REQUIRED TASK: Rewrite the records from the line that contains "You are a GUI" through the end of the records, both included, with "input field" replaced by "text box" and everything else unchanged. Leave the pictures out of your answer.

━━━━

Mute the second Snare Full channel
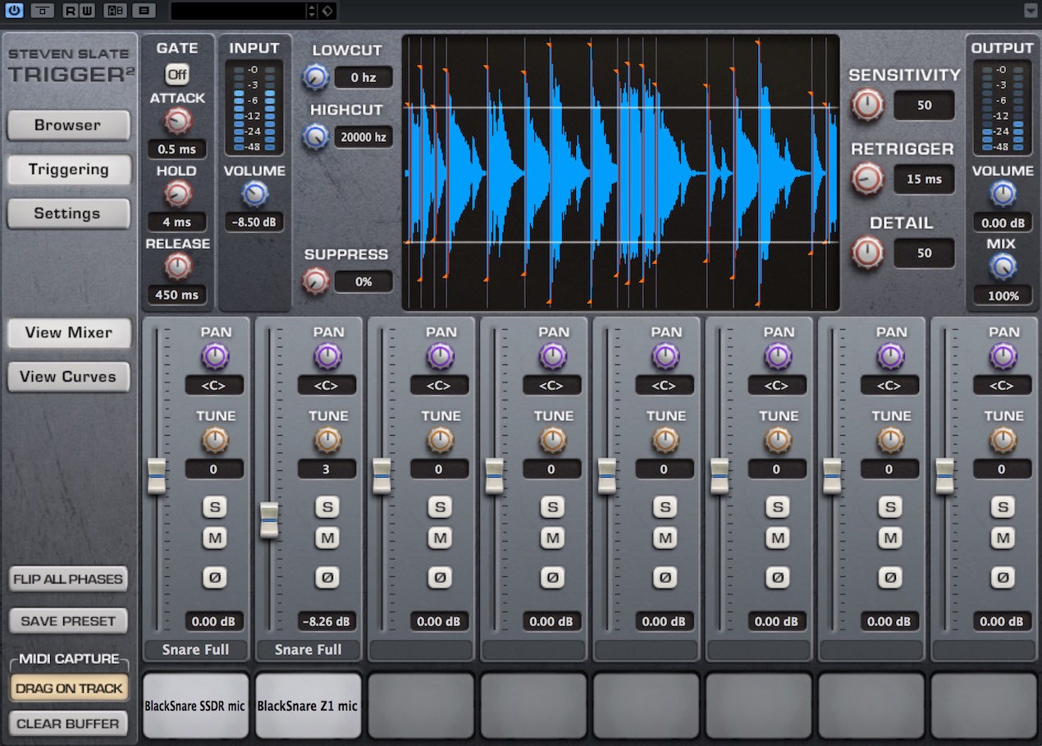This screenshot has height=746, width=1042. tap(327, 538)
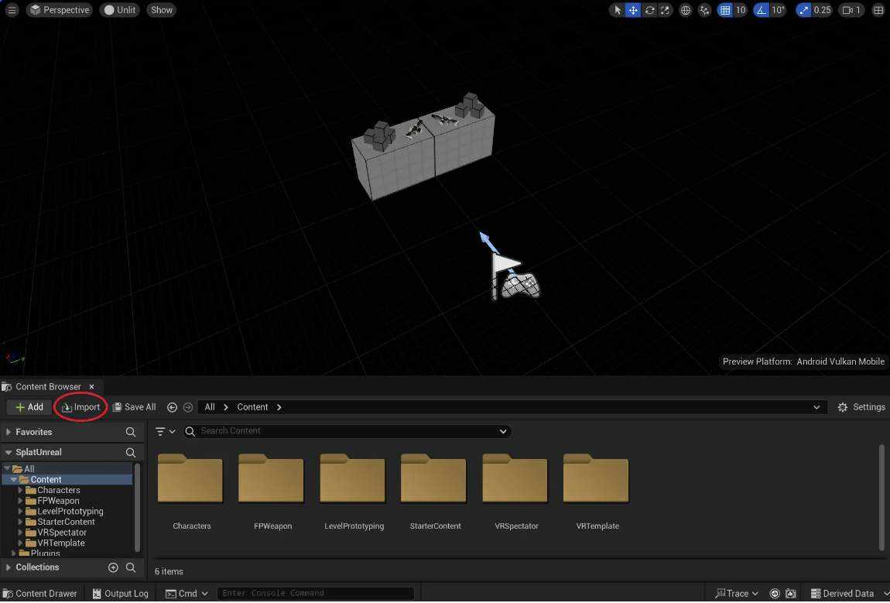890x603 pixels.
Task: Click the add collection plus icon
Action: [113, 567]
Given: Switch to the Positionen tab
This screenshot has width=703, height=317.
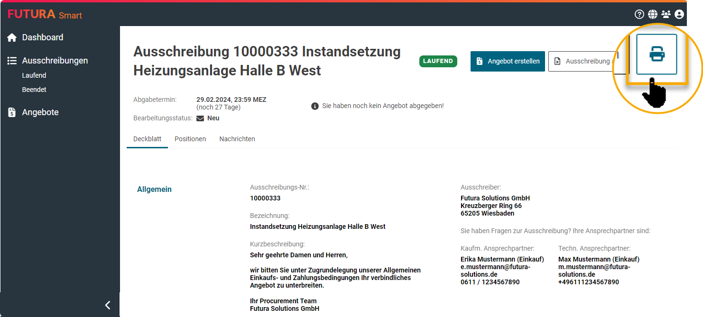Looking at the screenshot, I should point(190,139).
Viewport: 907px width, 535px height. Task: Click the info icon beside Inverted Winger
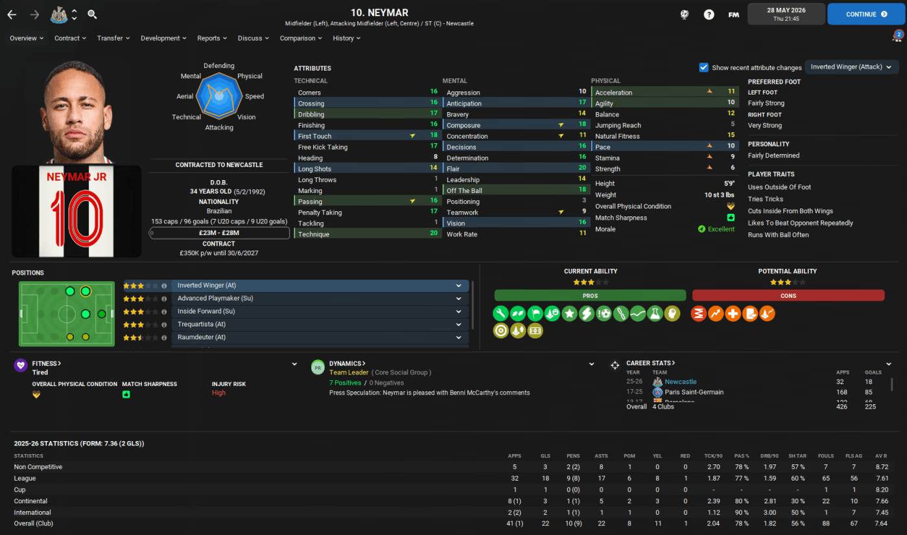click(164, 286)
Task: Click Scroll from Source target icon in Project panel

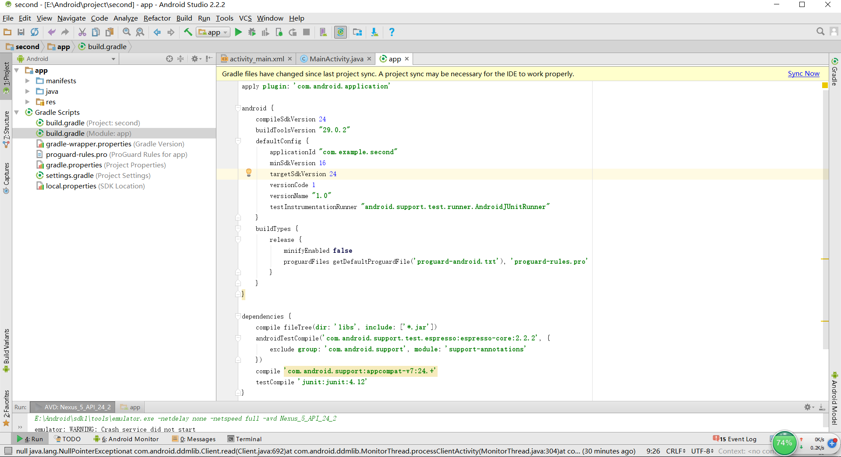Action: pos(169,59)
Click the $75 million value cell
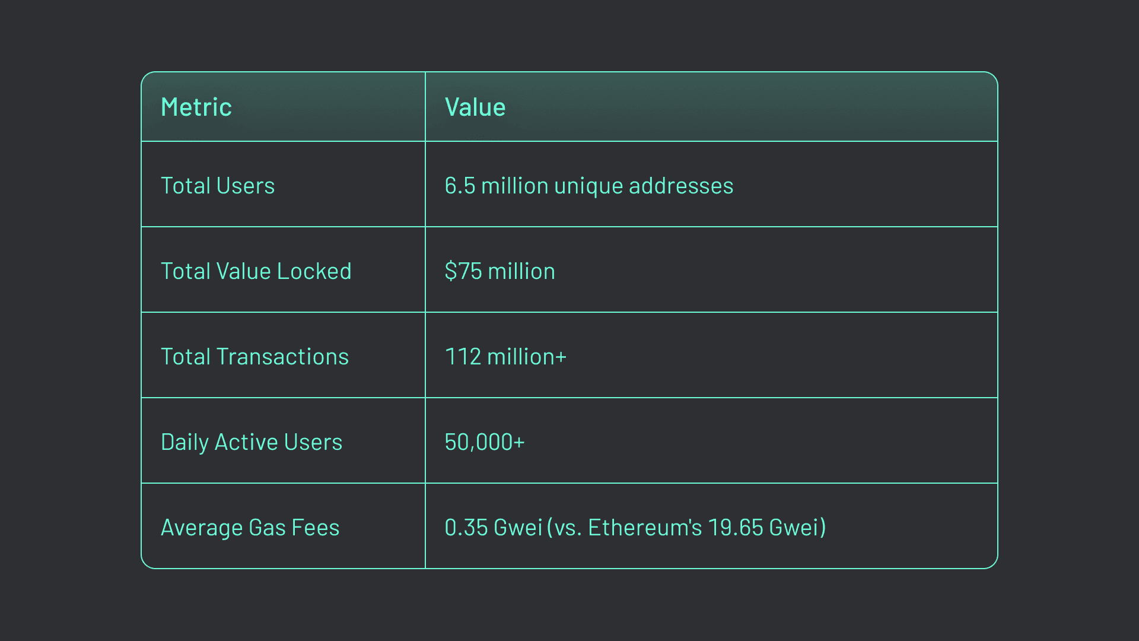1139x641 pixels. (x=500, y=270)
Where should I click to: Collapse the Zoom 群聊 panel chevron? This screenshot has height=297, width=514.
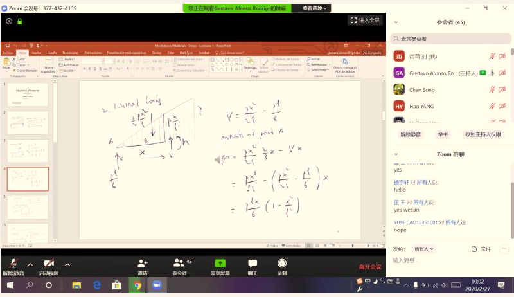394,154
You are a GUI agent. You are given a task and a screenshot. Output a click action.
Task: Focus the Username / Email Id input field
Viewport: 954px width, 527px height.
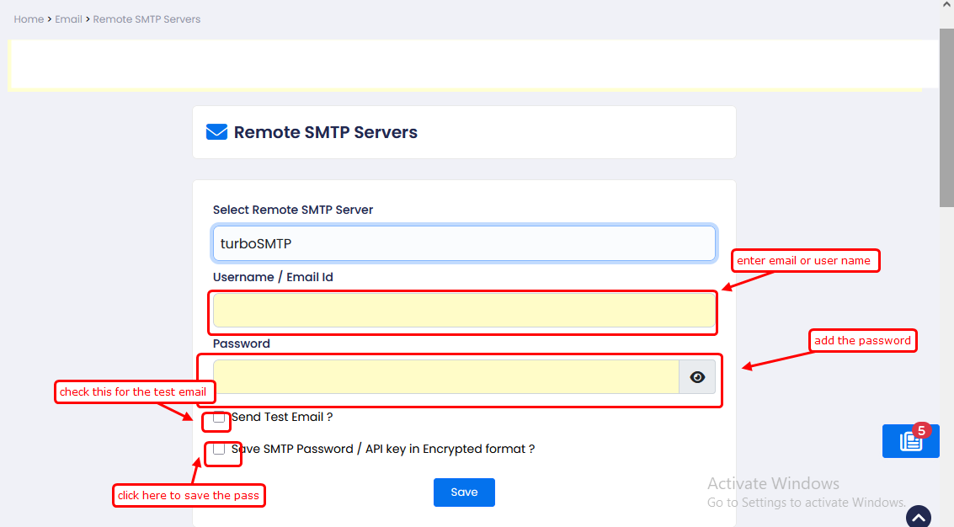pos(464,311)
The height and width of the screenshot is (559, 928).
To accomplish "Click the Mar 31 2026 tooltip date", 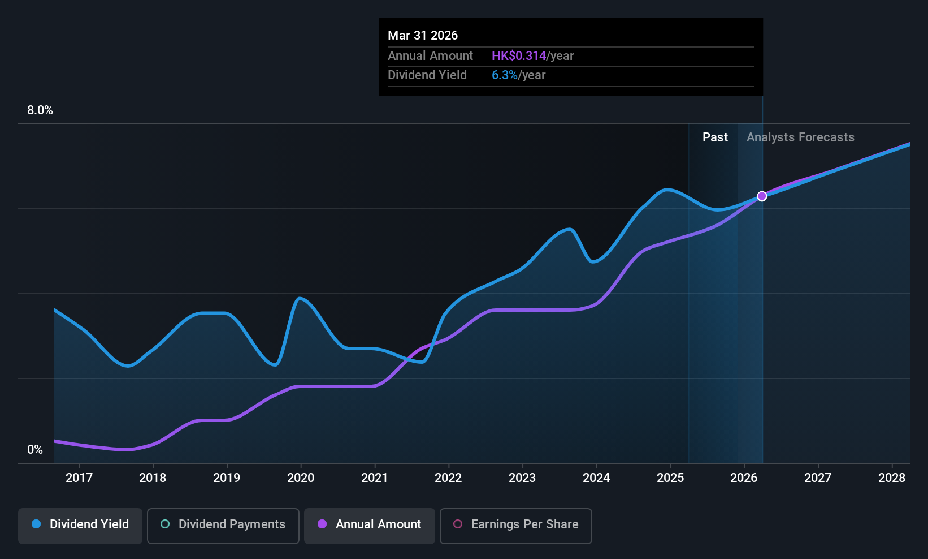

━━━━

OUTPUT OF THE EXERCISE:
You are a GUI agent. You are given a task and a screenshot. Output a click action.
Task: Focus the Username / Email Id text box
Viewport: 954px width, 527px height.
pos(464,311)
The height and width of the screenshot is (559, 928).
To accomplish "Click the Mar 31 2026 tooltip date", 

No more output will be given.